# Photodirector



## b_gossweiler (Jun 1, 2011)

Isn't it amazing how a company can clone a software of a competitor so on first look you might even think it's the real thing:
http://www.cyberlink.com/stat/events/enu/2011/Q2/photodirector2011/PhotoDirector2011-Presentation-ENU(Beta).pdf

Beat


----------



## Jim Wilde (Jun 1, 2011)

There's an expression over here, Beat, that goes something like "Imitation is the sincerest form of flattery".

Interesting pricing though: $99.95!


----------



## Kiwigeoff (Jun 1, 2011)

I hope they have the same drama with Windows as their competitors do - thank heaven I use a Mac!!


----------



## Jim Wilde (Jun 1, 2011)

I've just downloaded the beta and had a quick play.

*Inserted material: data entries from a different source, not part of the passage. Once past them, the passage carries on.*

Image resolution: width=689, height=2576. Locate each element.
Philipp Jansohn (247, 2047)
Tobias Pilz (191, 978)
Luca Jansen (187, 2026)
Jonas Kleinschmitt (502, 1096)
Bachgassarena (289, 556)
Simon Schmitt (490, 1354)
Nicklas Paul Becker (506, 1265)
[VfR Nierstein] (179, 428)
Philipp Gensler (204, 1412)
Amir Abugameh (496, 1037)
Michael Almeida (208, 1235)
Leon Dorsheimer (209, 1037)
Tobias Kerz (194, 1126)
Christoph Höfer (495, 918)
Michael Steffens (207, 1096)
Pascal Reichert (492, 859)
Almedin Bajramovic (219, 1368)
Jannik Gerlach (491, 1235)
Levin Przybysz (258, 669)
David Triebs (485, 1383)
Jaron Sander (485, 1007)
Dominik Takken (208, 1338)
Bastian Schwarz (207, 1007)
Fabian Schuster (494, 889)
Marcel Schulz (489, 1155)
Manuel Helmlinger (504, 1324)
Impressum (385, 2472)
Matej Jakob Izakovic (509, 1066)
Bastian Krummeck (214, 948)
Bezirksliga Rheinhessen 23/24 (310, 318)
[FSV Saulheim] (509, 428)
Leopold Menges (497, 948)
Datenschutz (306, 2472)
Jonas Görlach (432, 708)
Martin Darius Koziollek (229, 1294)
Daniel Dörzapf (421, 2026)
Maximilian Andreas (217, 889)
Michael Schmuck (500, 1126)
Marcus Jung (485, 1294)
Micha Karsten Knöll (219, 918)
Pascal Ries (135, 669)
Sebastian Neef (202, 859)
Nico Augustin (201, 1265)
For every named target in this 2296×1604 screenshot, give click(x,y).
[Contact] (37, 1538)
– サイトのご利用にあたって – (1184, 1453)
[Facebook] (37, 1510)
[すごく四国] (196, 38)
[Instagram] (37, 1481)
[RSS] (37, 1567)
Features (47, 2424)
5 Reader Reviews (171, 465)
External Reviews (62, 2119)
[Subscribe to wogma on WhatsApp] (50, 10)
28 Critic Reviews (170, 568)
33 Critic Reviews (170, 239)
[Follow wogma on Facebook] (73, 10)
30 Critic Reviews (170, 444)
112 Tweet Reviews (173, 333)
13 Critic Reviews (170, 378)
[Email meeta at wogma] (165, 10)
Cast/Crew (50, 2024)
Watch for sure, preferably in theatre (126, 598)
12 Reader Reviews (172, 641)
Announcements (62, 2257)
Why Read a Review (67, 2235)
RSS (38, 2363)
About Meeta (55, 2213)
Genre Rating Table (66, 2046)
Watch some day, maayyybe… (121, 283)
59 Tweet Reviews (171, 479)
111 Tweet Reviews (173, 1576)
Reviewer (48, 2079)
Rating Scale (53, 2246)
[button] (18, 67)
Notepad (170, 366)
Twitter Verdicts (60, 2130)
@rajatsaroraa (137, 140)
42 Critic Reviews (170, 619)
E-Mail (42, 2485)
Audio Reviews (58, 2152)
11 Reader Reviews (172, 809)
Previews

First impressions aren't great!!


----------



## Evan (Jun 2, 2011)

I have been playing with it too since they are giving away a free version to beta testers.

It isn't bad for a first version.  

I don't know how you can think this is lightroom clone.  I mean....the histogram is on the left.  Totally different.


----------



## sizzlingbadger (Jun 2, 2011)

I like the cleaner look of the interface over Lightroom and it supports native RAW conversion for Canon & Nikon which is nice. There is also list view (Like Aperture) which is good to see. It will probably remain Windows only though so I doubt it will be an option for me.


----------